Because an advisory board typically includes a senior program manager and a senior technical staff member, it offers significant experience. This can be helpful in quickly identifying potential problems and risk issues so they can be addressed and resolved before they become larger problems.
Advisory boards are also an effective mechanism to transfer best practices and lessons learned from one project to another.
On a personal level, the advisory board provides a mentoring function to the project manager. It offers support and guidance in key decision making, which can be effective in moving a project forward. It also minimizes the number of nonproductive activities that sometimes occur during large, complex development efforts.
The advisory board also provides another point of contact to and from the customer, whether it is a contract product development client or a marketing or product line manager within the same company. In addition to direct contact with the project manager, the customer now has another avenue of communication with someone current on the specific project. This also provides another channel for the customer to provide constructive feedback regarding the performance of the project manager and team.
Advisory Board Authority
An important aspect of the advisory board is its authority to redirect the project if the team is not addressing technical, programmatic, or business issues. To be effective, however, it is important for both the project manager and advisory board to clearly understand that their roles are meant to be complementary. The advisory board is not intended to assume day-to-day programmatic responsibility. Complementary functions are achieved by holding both sides accountable for the project’s success.
Meetings
The advisory board chair, typically a senior program or technical staff member with prior experience in a relevant product development activity, should interact frequently with the project manager and team. This can be done through informal discussions designed to keep the chair abreast of current activities and any issues that may arise. Formal project advisory board meetings are conducted on a regular basis, with the frequency dependent on the scope and complexity of the project. With the use of appropriate tools and best practices, a short, one- to two-hour monthly meeting is usually sufficient to review the status of the project and provide redirection as necessary.
A checklist that includes project objectives, a review of the key issues and decisions, and the status of action items assigned during the previous meeting drives the advisory board meeting agenda. See Table I for topics included in a typical advisory board meeting.
To minimize the effort required to prepare for a meeting, a standard set of project metrics, normally updated by the project manager on a regular basis in the course of managing a project, should also be reviewed during the advisory board meeting. In our experience, these metrics include seven items: schedule, milestones, costs, deliverable status, scope control, action items, and state-of-the-customer updates.
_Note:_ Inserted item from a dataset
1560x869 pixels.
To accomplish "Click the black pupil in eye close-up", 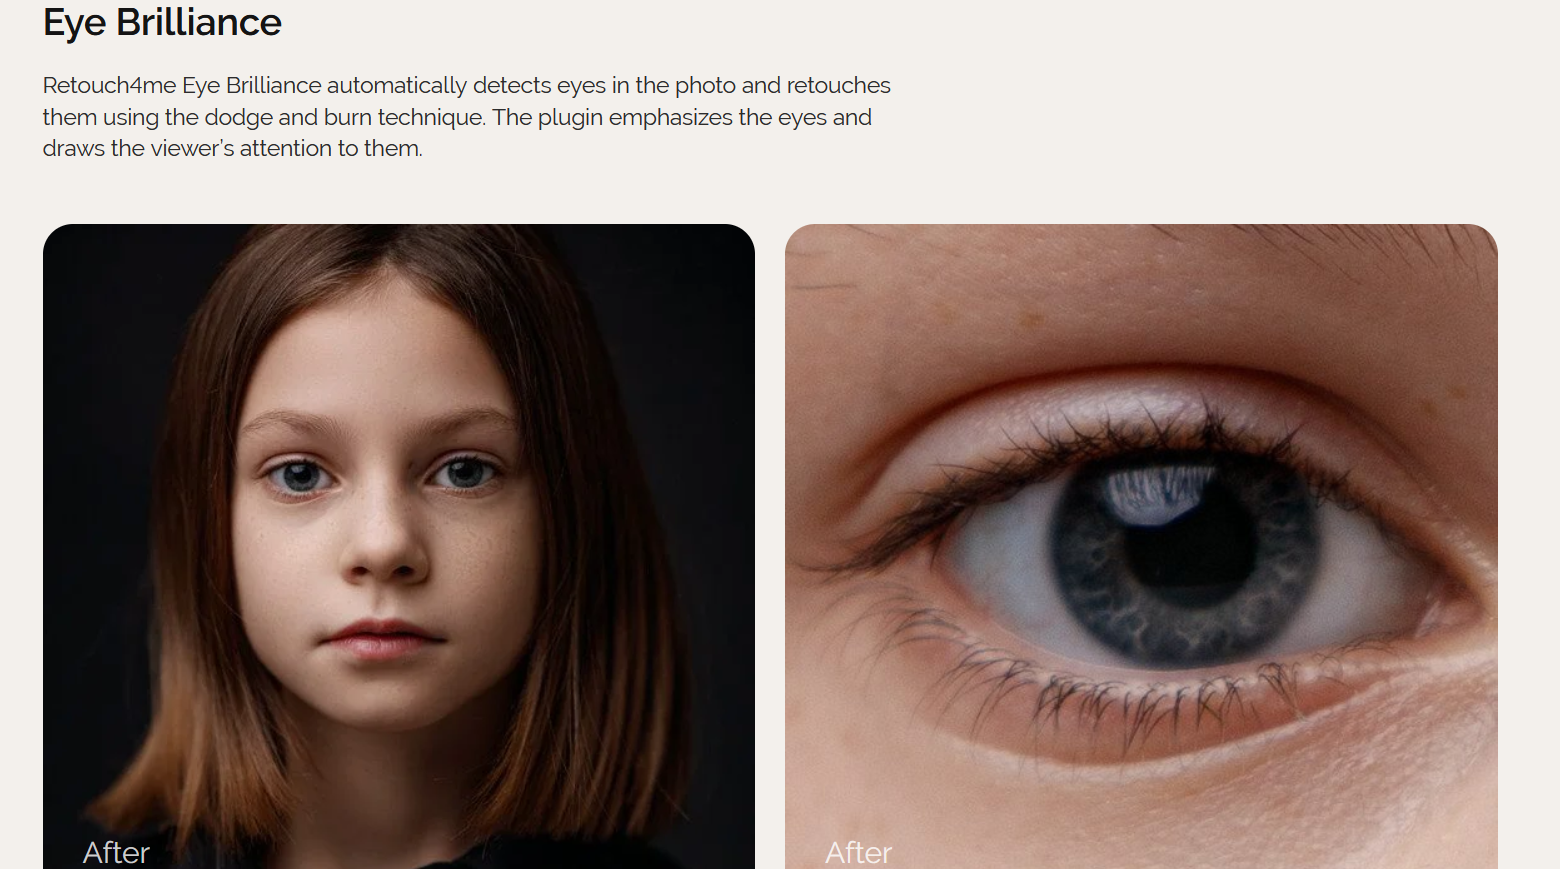I will [1190, 547].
To provide a good, high-level understanding of the project status, it is important that the project budget and costs be closely tied to performance of the team with respect to meeting the key milestones defined for the project. The state-of-the customer metric is simple documentation of periodic assessments made by the project manager and team, noting the perceived satisfaction of the customer or major stakeholders of the project. For this metric, as well as the others, standard formats and templates can be used to promote consistency from one project to another, simplifying the review process by the advisory board.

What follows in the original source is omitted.